## To do
Write down exactly what lies from the line containing "At what coordinates" to the end of the records, inclusive, and omit the pictures.
►
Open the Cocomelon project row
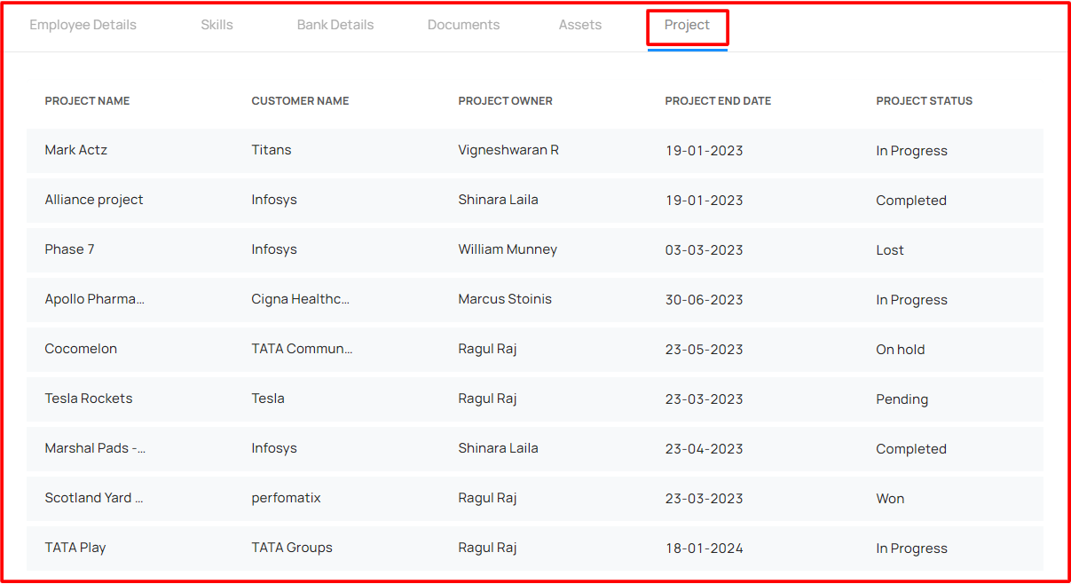This screenshot has height=584, width=1071. pyautogui.click(x=535, y=349)
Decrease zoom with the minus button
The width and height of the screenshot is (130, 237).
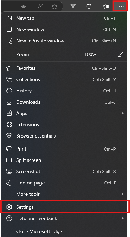click(x=76, y=54)
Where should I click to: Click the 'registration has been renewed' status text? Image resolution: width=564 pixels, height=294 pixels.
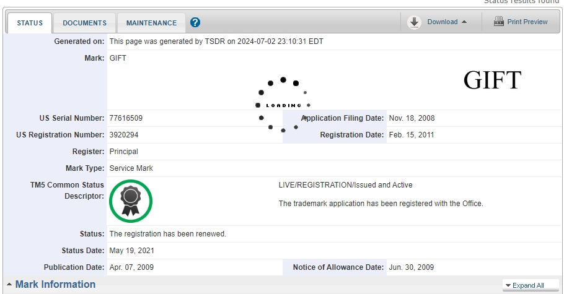point(167,234)
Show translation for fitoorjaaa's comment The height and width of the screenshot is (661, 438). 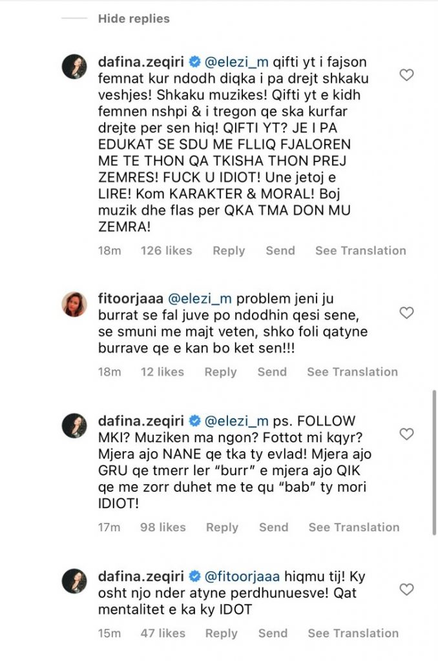pyautogui.click(x=352, y=372)
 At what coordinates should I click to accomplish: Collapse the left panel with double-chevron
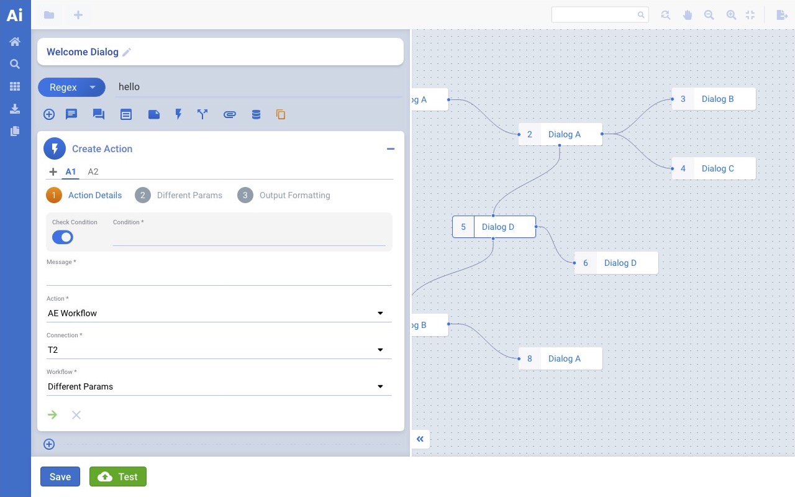coord(420,439)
◄
## Answer to this problem
 At what coordinates should I click to accomplish: Collapse the left panel with double-chevron
coord(420,439)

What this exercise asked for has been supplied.